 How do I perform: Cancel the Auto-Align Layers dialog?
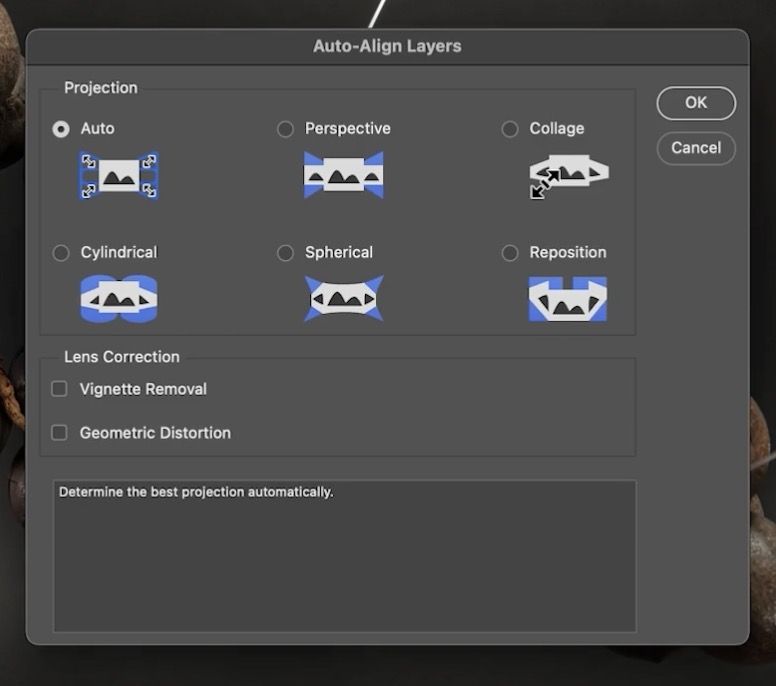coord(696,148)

--

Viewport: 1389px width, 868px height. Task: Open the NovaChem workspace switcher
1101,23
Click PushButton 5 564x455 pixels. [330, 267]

--

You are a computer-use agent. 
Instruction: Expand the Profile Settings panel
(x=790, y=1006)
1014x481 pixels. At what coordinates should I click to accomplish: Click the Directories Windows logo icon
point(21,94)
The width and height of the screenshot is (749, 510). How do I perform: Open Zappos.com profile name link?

Required work
Return exactly, and only, the lines above starting at the line that contains "Viewport: 1389px width, 868px" and ending at the line that contains "Click PushButton 5 564x455 pixels. [330, 267]".

Written response
Viewport: 1389px width, 868px height. Task: Open the NovaChem workspace switcher
1101,23
Click PushButton 5 564x455 pixels. [330, 267]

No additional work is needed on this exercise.